'Really jaw dropping': Storm chaser gets up close look at EF-4 tornado in Iowa

Storm chaser Vince Waelti was tracking a tornado that was rolling through Sigourney, Iowa on March 31 when it crossed right in front of his car.

SIGOURNEY, Iowa -- A veteran storm chaser got a very up-close look at an EF-4 tornado as it swirled across the road in front of him during the tornado outbreak that swept across the Midwest last week.

Vince Waelti was tracking a tornado that was rolling through Sigourney, Iowa on March 31 when it crossed right in front of his car.

"It was actually quite beautiful at first, (it) was out over an open field," Waelti told FOX Weather. "But, you know, the adrenaline really ramped up and the urgency of the scene really ramped up when it actually looks like it hit a barn or a small farm."


Soon, shards of debris from the destroyed structure began swirling around the massive vortex.

"When that debris gets picked up and starts orbiting that thing, that's when it goes from, you know, awestruck and the sense of this thing's beautiful to this thing is going to become a problem, and it's a safety issue."

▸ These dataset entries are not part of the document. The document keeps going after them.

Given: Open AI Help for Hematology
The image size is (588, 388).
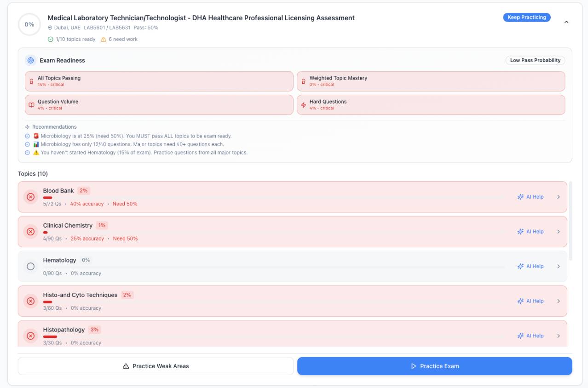Looking at the screenshot, I should [x=530, y=267].
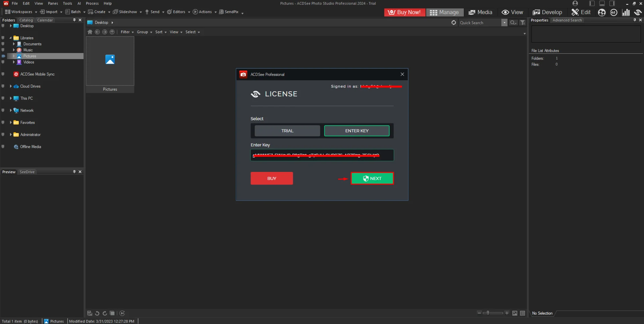Open the Quick Search dropdown arrow
The image size is (644, 324).
504,22
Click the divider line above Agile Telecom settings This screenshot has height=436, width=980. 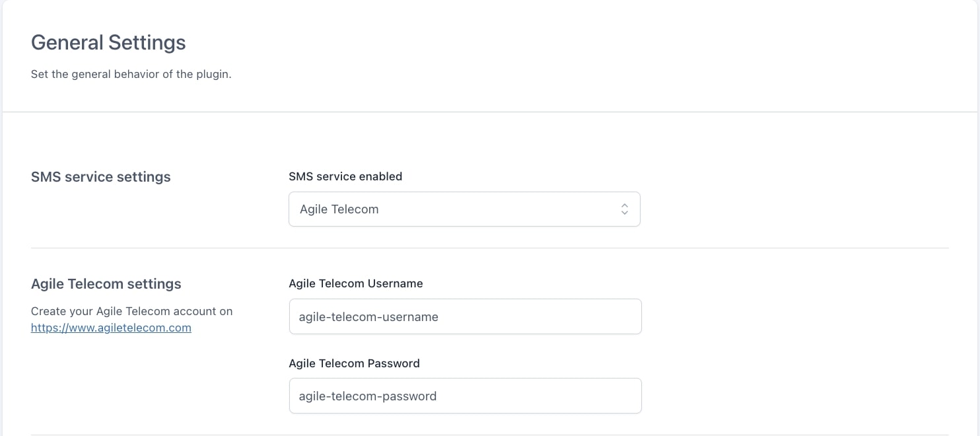point(490,248)
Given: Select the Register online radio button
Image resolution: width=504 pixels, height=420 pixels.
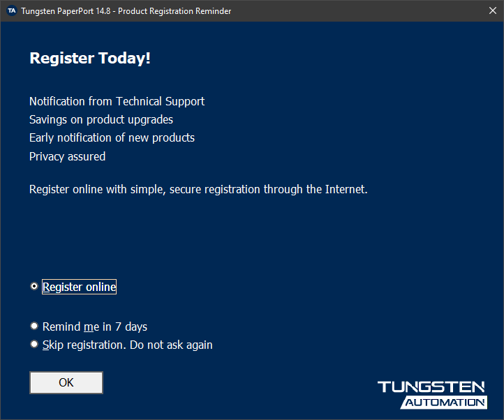Looking at the screenshot, I should point(34,287).
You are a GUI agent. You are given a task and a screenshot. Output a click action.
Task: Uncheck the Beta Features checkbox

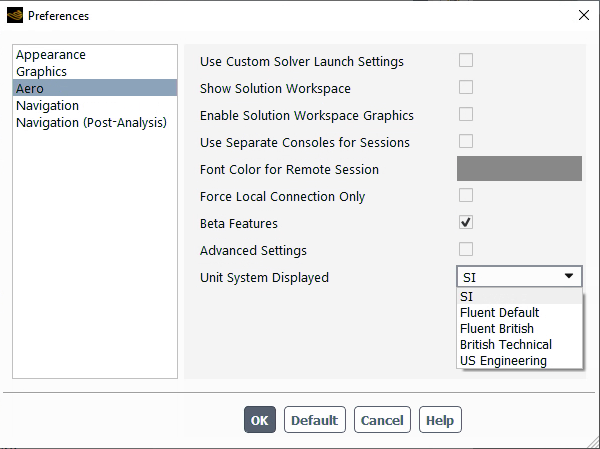pos(466,223)
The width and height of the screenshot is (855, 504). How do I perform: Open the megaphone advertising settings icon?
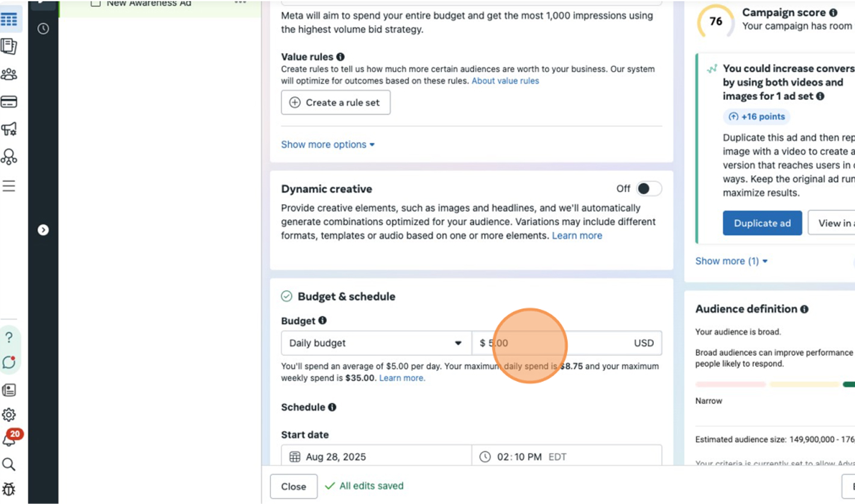coord(9,129)
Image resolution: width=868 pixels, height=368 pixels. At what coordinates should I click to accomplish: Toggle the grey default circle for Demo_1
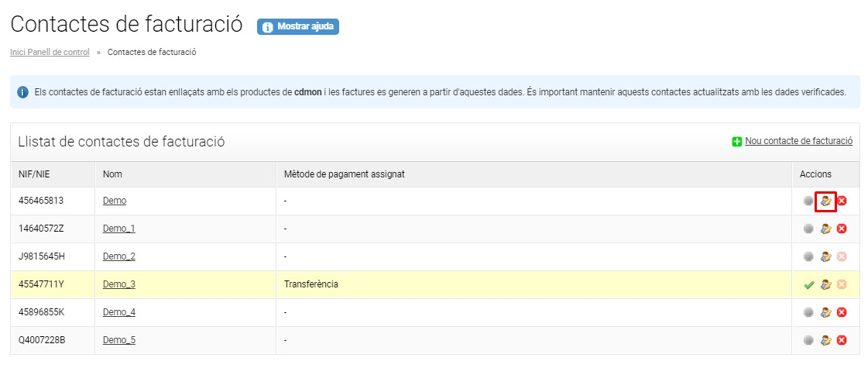(x=809, y=229)
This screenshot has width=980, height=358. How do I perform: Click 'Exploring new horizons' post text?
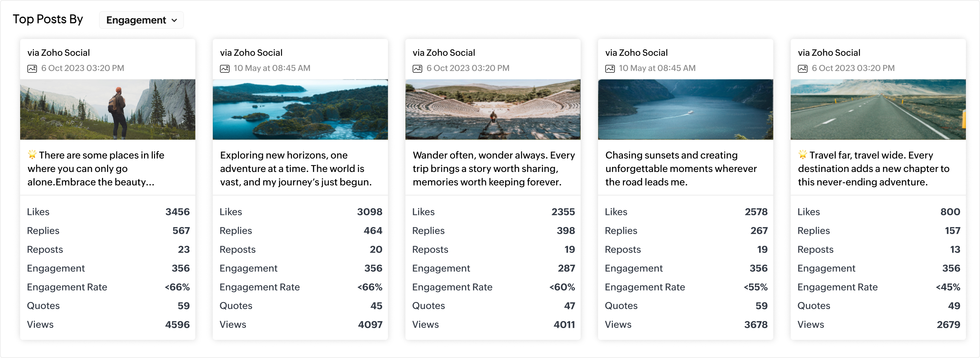(x=296, y=168)
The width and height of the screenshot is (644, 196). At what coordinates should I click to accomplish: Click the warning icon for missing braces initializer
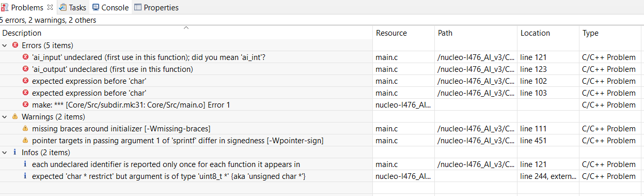[x=25, y=128]
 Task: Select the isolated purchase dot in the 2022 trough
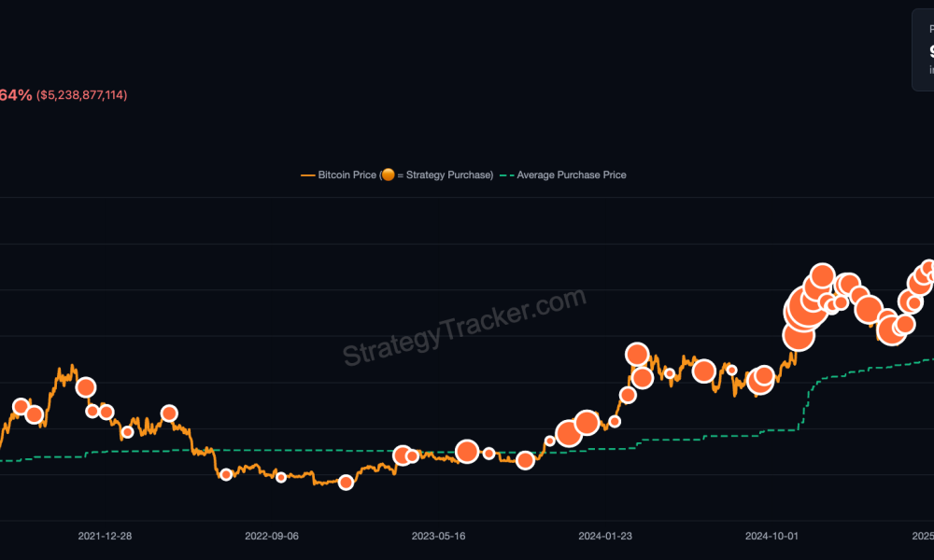[x=345, y=483]
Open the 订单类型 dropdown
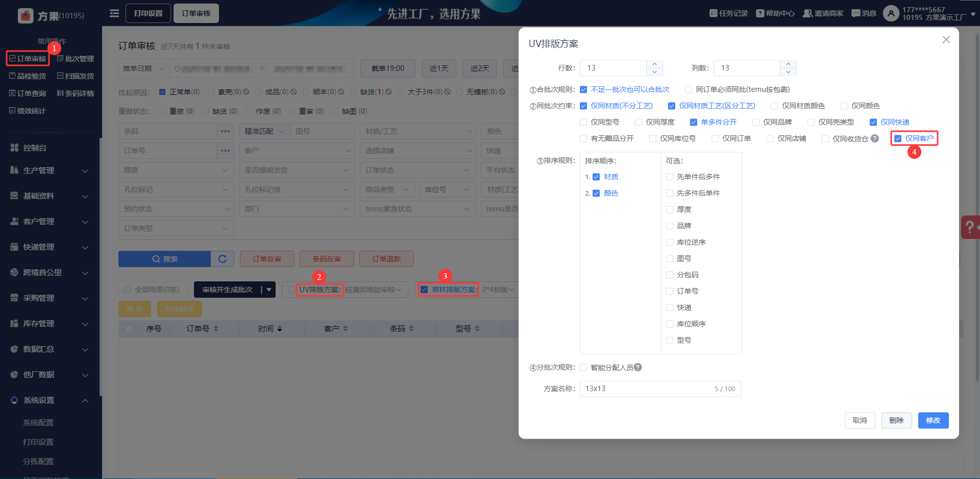Screen dimensions: 980x479 point(176,228)
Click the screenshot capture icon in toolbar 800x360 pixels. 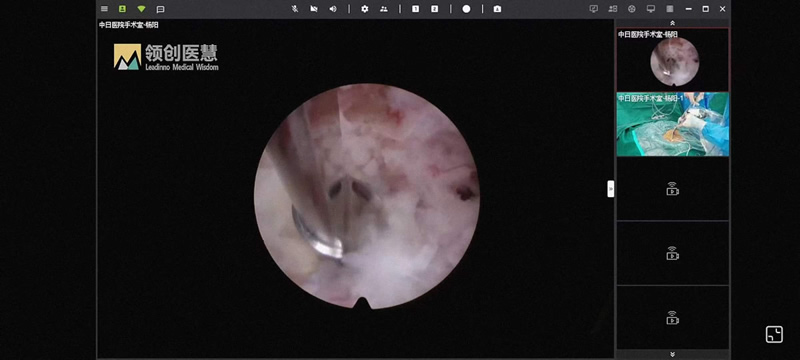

Waelti said at first they maneuvered to a spot where it appeared the tornado would parallel the road. Still, Waelti was able to maintain a safe distance of about a quarter mile from the funnel.

"You've got to watch for these tornadoes like this that start moving a little bit to the left when they start to strengthen," he said. "Which just kind of did initially, (I) thought it was going to parallel the road and it ended up coming right across the road. But that's why we stay situationally aware and obviously don't drive into them on purpose."

Watch for flying refrigerators 

He says in addition to making sure you get the shot you have to watch for other cars and if there are others unaware of what they're driving in to, alerting them of the danger.

"When we were actually approaching the storm, there were several other cars on the road driving right into this thing," he said. "And when we passed them and the tornado came over the hill, which was obscuring it at the time, you could see everybody in the rearview mirror either do a quick U-turn or they slammed on the brakes pretty hard. And I would say rightfully so."


He warns even if you think you're a safe distance from the main funnel, you're still in danger of being struck by wind-whipped debris.

"That debris can come flying at you from a quarter mile away. In fact, where we were here in the video, there was some debris fallout occurring and that's what prompted us to put on the brakes there, because you can get some pretty, pretty heavy objects," he said. "And even if they're not, you know, when they're rotating and traveling at over 100 miles an hour, that'll go right through the side of a car… We see the scary pictures even just from a few weeks ago in northwest Mississippi there with the 2 by 4's and a refrigerator is just slammed through cars."

This Iowa tornado would go on to injure three people as it swirled along with wind speeds estimated at 170 mph. 

When storm chasers turn into first responders

Waelti didn’t come upon any victims in this tornado, but he has helped countless other tornado victims in the past.

"I was a career EMT before I started becoming a storm chaser," he said. "I used to work with several ambulance services."  Now, Waelti carries a truck full of medical supplies donated from viewers and fans of his internet stream.

He was one of the first people to reach the aftermath of the deadly tornado that swept through Rolling Fork and Silver City, Mississippi last week.

"I was there within 5 seconds of the tornado hitting (Silver City) and it was horrible," he said. "Luckily, we actually had other storm chasers on the scene who became first responders. We had fatalities and injuries ranging from a scratch and a bruise to absolutely life-threatening."

He described that tornado, eventually rated as an EF-3, as probably the most serious event that he had been a part of while storm chasing.


"Because it took almost an hour to an hour and a half before we started getting an actual ambulance response there because everybody was tied up in Rolling Fork," he said. "So it's important that storm chasers are out here. And when they are out here, they're ready to help because sometimes they truly are the first on the scene."